╔══

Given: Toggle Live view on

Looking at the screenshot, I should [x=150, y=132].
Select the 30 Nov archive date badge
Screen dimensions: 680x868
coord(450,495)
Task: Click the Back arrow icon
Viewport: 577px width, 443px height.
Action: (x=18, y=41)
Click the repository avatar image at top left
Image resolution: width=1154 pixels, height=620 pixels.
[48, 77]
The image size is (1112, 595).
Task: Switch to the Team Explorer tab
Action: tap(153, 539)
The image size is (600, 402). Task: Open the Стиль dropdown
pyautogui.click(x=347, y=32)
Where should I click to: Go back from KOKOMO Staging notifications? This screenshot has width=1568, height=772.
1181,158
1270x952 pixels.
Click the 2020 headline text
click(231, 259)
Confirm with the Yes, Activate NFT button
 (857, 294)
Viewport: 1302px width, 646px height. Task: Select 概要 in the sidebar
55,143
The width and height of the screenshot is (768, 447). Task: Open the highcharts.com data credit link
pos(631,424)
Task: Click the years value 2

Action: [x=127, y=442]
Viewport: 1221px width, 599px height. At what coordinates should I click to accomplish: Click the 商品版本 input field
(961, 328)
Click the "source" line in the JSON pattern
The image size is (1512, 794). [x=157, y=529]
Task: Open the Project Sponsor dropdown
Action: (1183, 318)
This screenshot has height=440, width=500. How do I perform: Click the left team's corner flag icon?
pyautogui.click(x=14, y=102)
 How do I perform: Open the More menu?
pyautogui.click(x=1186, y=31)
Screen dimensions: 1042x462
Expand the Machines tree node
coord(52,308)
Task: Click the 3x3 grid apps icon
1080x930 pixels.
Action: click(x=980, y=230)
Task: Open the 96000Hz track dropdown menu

╚══

Exercise instructions =>
The entries must all be transcribed exactly.

Output of the task =>
Given: Toggle Live view on

Looking at the screenshot, I should [x=150, y=132].
Select the 30 Nov archive date badge
Screen dimensions: 680x868
coord(450,495)
Task: Click the Back arrow icon
Viewport: 577px width, 443px height.
Action: (x=18, y=41)
Click the repository avatar image at top left
Image resolution: width=1154 pixels, height=620 pixels.
[48, 77]
The image size is (1112, 595).
Task: Switch to the Team Explorer tab
Action: tap(153, 539)
The image size is (600, 402). Task: Open the Стиль dropdown
pyautogui.click(x=347, y=32)
Where should I click to: Go back from KOKOMO Staging notifications? This screenshot has width=1568, height=772.
1181,158
1270x952 pixels.
Click the 2020 headline text
click(231, 259)
Confirm with the Yes, Activate NFT button
 (857, 294)
Viewport: 1302px width, 646px height. Task: Select 概要 in the sidebar
55,143
The width and height of the screenshot is (768, 447). Task: Open the highcharts.com data credit link
pos(631,424)
Task: Click the years value 2

Action: [x=127, y=442]
Viewport: 1221px width, 599px height. At what coordinates should I click to accomplish: Click the 商品版本 input field
(961, 328)
Click the "source" line in the JSON pattern
The image size is (1512, 794). [x=157, y=529]
Task: Open the Project Sponsor dropdown
Action: (1183, 318)
This screenshot has height=440, width=500. How do I perform: Click the left team's corner flag icon?
pyautogui.click(x=14, y=102)
 How do I perform: Open the More menu?
pyautogui.click(x=1186, y=31)
Screen dimensions: 1042x462
Expand the Machines tree node
coord(52,308)
Task: Click the 3x3 grid apps icon
1080x930 pixels.
Action: click(x=980, y=230)
Task: Open the 96000Hz track dropdown menu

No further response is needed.